Las columnas indican el origen de las conexiones y las filas el destino. Así si miramos a la primera columna y la tercera fila tenemos que la neurona ‘a’ está conectada a la neurona ‘b’ con una fuerza de ‘0.4’ tal y como se podía ver en el grafo. Además, si observamos el vector de estado vemos que inicialmente la única neurona activa es la ‘c’ (recordemos que en el modelo que estamos considerando una neurona solo puede estar activada o desactivada).

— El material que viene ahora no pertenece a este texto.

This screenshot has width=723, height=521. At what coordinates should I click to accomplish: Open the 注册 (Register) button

La función de activación utilizada es la función escalón. Para cada neurona, se calculará el sumatorio de todos los niveles que ingresa procedentes de otras unidades. Dicho sumatorio se conocerá como el valor que ingresa la neurona y será suministrado a la función de activación. En el caso de la función escalón, la salida será 1 (activación) en el caso de que su ingreso sea mayor que cero y 0 (inhibición) en caso contrario.
La vista matricial de la figura anterior facilita calcular los ingresos de la función de activación de cada neurona ya que lo reduce a una simple multiplicación matricial. Podemos simular la red neuronal multiplicando la matriz de conexiones por el vector de estado de tal forma que obtengamos un nuevo vector de estado.

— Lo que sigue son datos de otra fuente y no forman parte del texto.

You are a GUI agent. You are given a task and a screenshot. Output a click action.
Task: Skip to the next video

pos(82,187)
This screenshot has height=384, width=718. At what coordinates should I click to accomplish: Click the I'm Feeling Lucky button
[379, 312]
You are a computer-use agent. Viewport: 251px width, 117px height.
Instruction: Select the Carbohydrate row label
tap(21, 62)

Si calculamos los ingresos a partir de la figura anterior, es decir, realizamos la multiplicación, obtendremos el vector [0 0 0 0 0 0.3 0 0 –0.3] y al aplicar la función de activación a cada uno de sus valores tendremos [0 0 0 0 0 1 0 0 0]. Es decir, la red ha pasado de tener la neurona ‘c’ activa a tener la neurona ‘f’ activa en una iteración o instante temporal. La aplicación recurrente de este procedimiento nos permite calcular la evolución de la red que en el caso que nos ocupa se muestra en la siguiente figura.
Algunas redes cambiaran indefinidamente a lo largo del tiempo, sin embargo, la red anterior, alcanzará el estado estacionario mostrado en t=6 para la mayoría de condiciones iniciales, lo cual convierte a dicho estado en un atractor puntual para esta red. El otro atractor de la red es el estado cero en el cual todas las neuronas estan desactivadas. Cualesquiera que sean las condiciones iniciales de esta red, a medida que evoluciona, terminará estancándose en uno de sus dos estados atractores.
La arquitectura de la red anterior es recurrente, y dispersa. Recurrente porque contiene bucles en las conexiones ( c->f->c ) y dispersa porque de todas las conexiones posibles (n^2=81), solo unas pocas se han realizado. Existen múltiples arquitecturas de redes neurales dependiendo de cómo se estructuran y conectan las neuronas que las componen.